La question du transfert partiel du contrat de travail en application d’une convention collective

Le transfert du contrat de travail s’impose de plein droit aux entreprises et au salarié lorsqu’il intervient dans les conditions de l’article L. 1224-1 du code du travail (transfert d’une entité économique autonome qui maintient ou poursuit son activité). Lorsque ces conditions ne sont pas réunies, l’accord exprès du salarié doit toujours être recherché, quand bien même le transfert du contrat de travail est prévu par une convention collective nationale étendue. La Cour de cassation a rappelé dans un arrêt du 12 septembre 2018 que cet accord ne pouvait résulter de la poursuite du contrat de travail sous la direction du nouvel employeur (Cass. Soc. 12 septembre 2018 n°16-28407). Il ne peut ainsi y avoir d’accord implicite du salarié à un changement d’employeur.

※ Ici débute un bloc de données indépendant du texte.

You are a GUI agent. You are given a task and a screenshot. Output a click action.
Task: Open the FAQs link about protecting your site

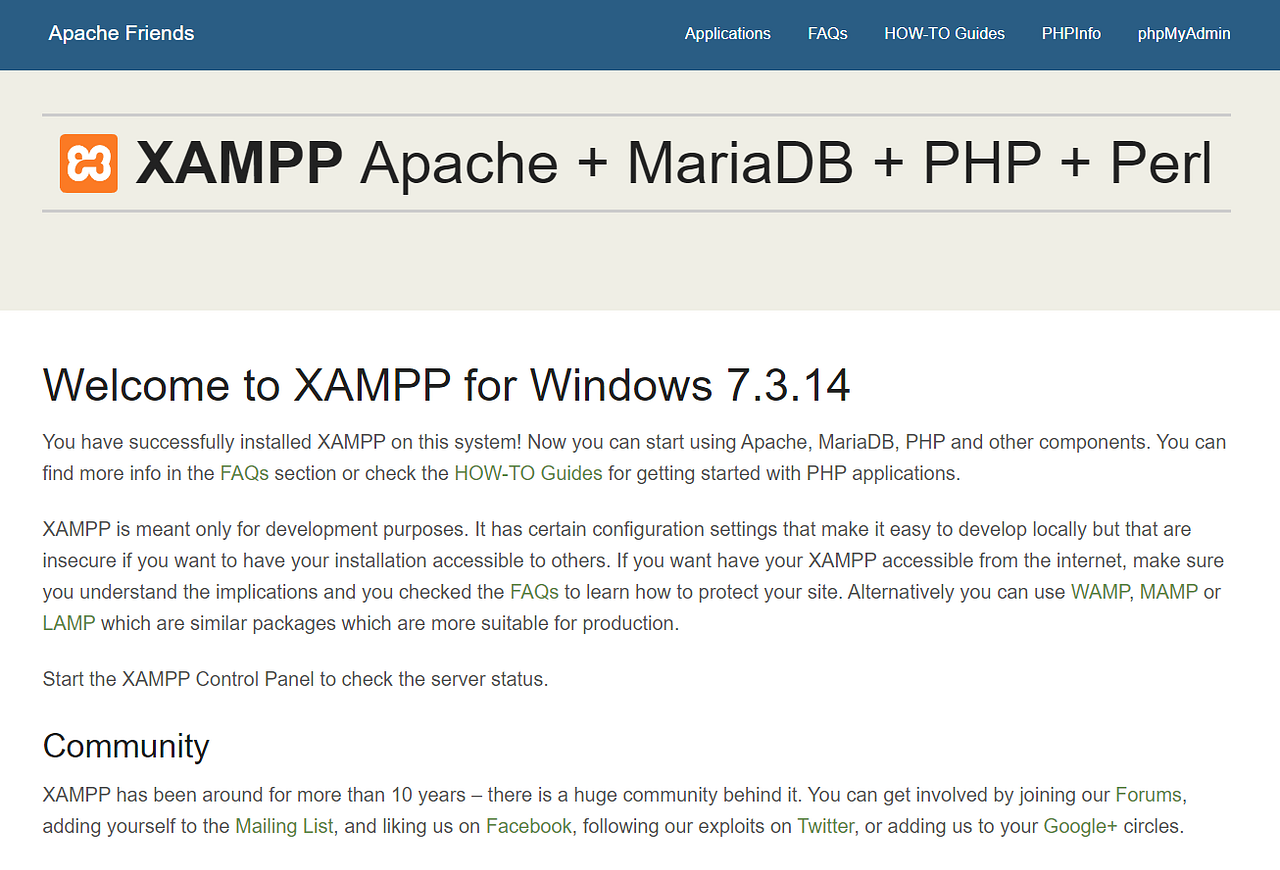pos(534,591)
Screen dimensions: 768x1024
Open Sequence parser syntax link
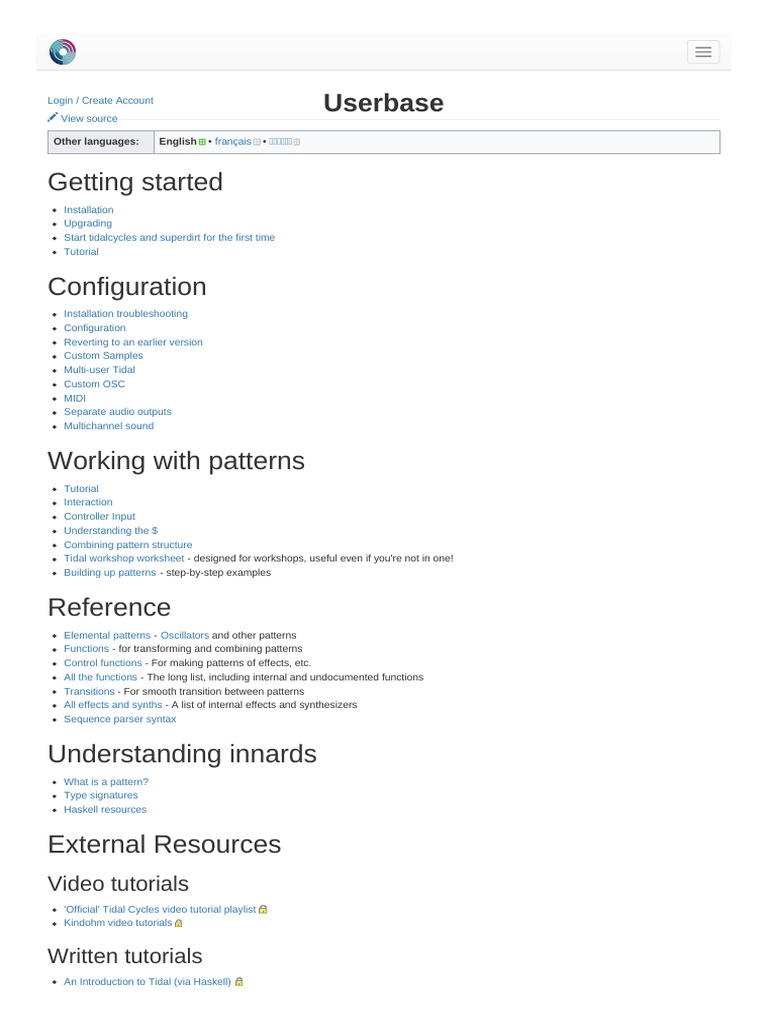point(120,719)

Cet arrêt est également intéressant en raison des circonstances particulières du transfert. En l’espèce, la salariée était à l’origine employée par une société en qualité d’agent de nettoyage et affectée sur deux sites différents. La société décide de faire appel à des sociétés de nettoyage et cède le marché de chaque site à une société différente. L’une des sociétés envoie donc un courrier à la salariée pour l’informer du transfert de son contrat de travail pour le nombre d’heures correspondant à son temps d’occupation sur le site. La salariée décide de saisir le juge contre cette société uniquement et de demander un rappel de salaire couvrant le temps de travail prévu par son contrat de travail initial. La Cour de cassation constate que la salariée avait refusé le transfert de son contrat de travail auprès de la seconde société et avait donné son accord au changement d’employeur pour la première société sans pour autant donner son accord à la réduction de son temps de travail. Il en résultait donc que le contrat de travail avait été transféré dans toutes ses dispositions et que le nouvel employeur ne pouvait considérer qu’il l’avait été pour les horaires normalement effectués par la salariée sur le site repris. Ceci caractériserait une modification du contrat de travail qui nécessite l’accord exprès de la salariée.